たとえば、職場の同僚と一杯ひっかけて帰宅すると、家で待っていた相手が“なんとなく”むくれているというのは、夫婦なら夫でも妻でもよくあること。そういうとき、食事を終えて少し仕事がしたくても口に出せず、“なんとなく”ふたりでテレビでも観たほうがよさそうな雰囲気だなあ……と判断することも、既婚者には日常のなかで多いのではないだろうか。こうした“なんとなく”の正体もまた、閉鎖型結婚特有の「心理的契約という全く風変わりなおきて」だという。それは、「「いつも一緒」というのは結婚で最も重要なこと」であり、「自分の個人的欲求をいつでも喜んで犠牲に供せねばならない」からだ。
夫婦を束縛する、結婚の「目に見えない契約」。──最初は愛情で克服できると思っていても、次第にフラストレーションは溜まるもの。これは『昼顔』でもさんざん描かれていることだ。子どももいないのに妻である上戸をママと呼ぶ夫にはいびつな所有欲が見え隠れするし、吉瀬が演じる妻はそれこそ閉鎖型結婚のストレスが爆発して、出会い系を通した節操のない不倫に走っていたともいえる。
そうした不幸な結婚を否定し、オニール夫妻は「開放型結婚」、すなわちオープン・マリッジを推奨するのだが、そこには前述した“浮気の公認”も含まれる。というのも、束縛し合う排他的な閉鎖型結婚では依存と不安が生まれ、嫉妬や疑惑をもたらしてしまう。それでは主体的で開放的な夫婦関係は築けないからだ。夫婦で関係性を閉じず、「互いに配偶者には見出せないものをもっている興味ある人びと」と関わることで、「二人は互いに相手の中にいつでも新鮮なものを発見することができるだろう」という。そして、オニール夫妻はこのように高らかに宣言したのだ。
「配偶者以外の異性に関心をもつたびに疑われるような、狭い意味で貞操というものを解釈すべきではない。開放型の結婚では、配偶者のほかに別の異性とだって愛情を分かち合い、楽しむことができる。そのような関係が逆に夫婦関係を豊かなものにするのである」(同書より)

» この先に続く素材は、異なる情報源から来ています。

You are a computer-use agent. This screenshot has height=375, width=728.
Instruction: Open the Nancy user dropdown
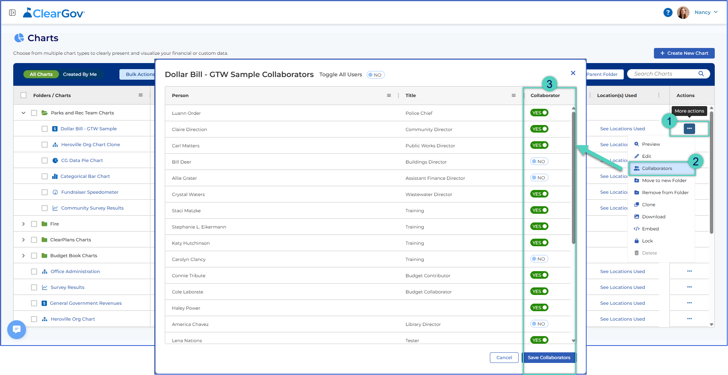tap(706, 12)
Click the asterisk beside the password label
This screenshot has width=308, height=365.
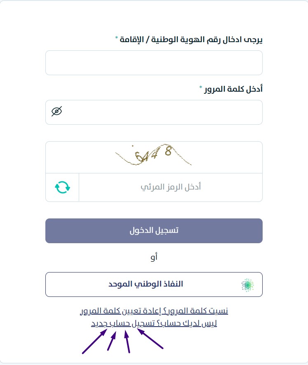pos(201,87)
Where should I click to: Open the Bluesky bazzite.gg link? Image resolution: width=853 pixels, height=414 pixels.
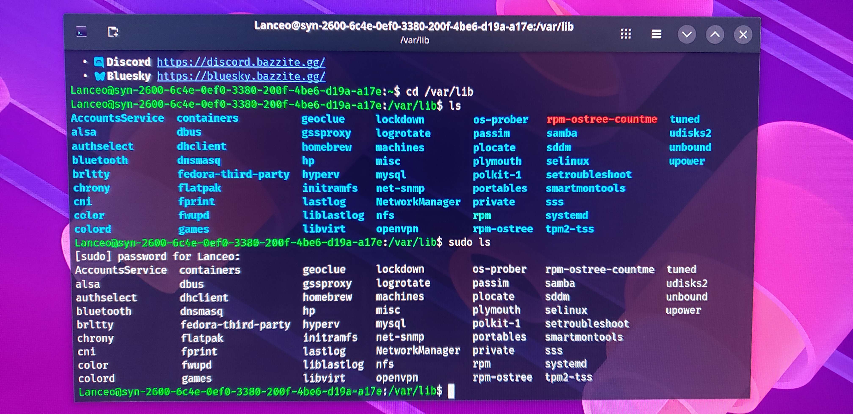tap(241, 76)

これはいわば、「きょうはマリコさんという人とセックスしたら、これがじつに興味深かったんだよ」「そういえば、わたしもこのあいだシュン君という男の子と出会って、とても勉強になったわ」という会話が夫婦間で日常的に繰り広げられる……ということだ。いま、「そんなの上手くいくわけないじゃないか」とツッコミを入れた人は数多いと思うが、なんとこれを40年前に多くの人びとが実践したのである。
で、気になるのはその結果である。もちろん、オープン・マリッジがアメリカで市民権を得ることがなかったから日本に根付くこともなく、いまも昼顔妻のようなものが話題になっているわけだが、失敗の要因は意外なものだった。オープン・マリッジがうまくいかなかったのは、夫婦で“浮気数の競争”になったからなのだ。

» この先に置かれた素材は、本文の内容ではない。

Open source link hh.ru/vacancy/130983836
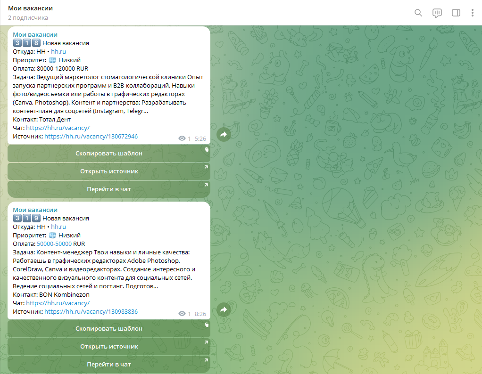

社会学者ランドル・コリンズの『脱常識の社会学』(岩波現代文庫)によると、一般的とされる夫婦の場合、その収入差が関係に力を及ぼすように、オープン・マリッジを行った夫婦の場合は「他に何人の性的パートナーをもっているか」に依存するという。すなわち、「どちらが性的により好ましいかという競争」になってしまうのだ。こうした競争になったとき、いまも昔も社会では女のほうが勝つ。結果、男性は「分が悪く」なり、相手のほうが「得をしている」と思うようになる。「最初にオープン・マリッジをいいだすのはどちからといえば男性であるのに、それを終わらせたいと思うのも男性の方なのである」というから、皮肉な話である。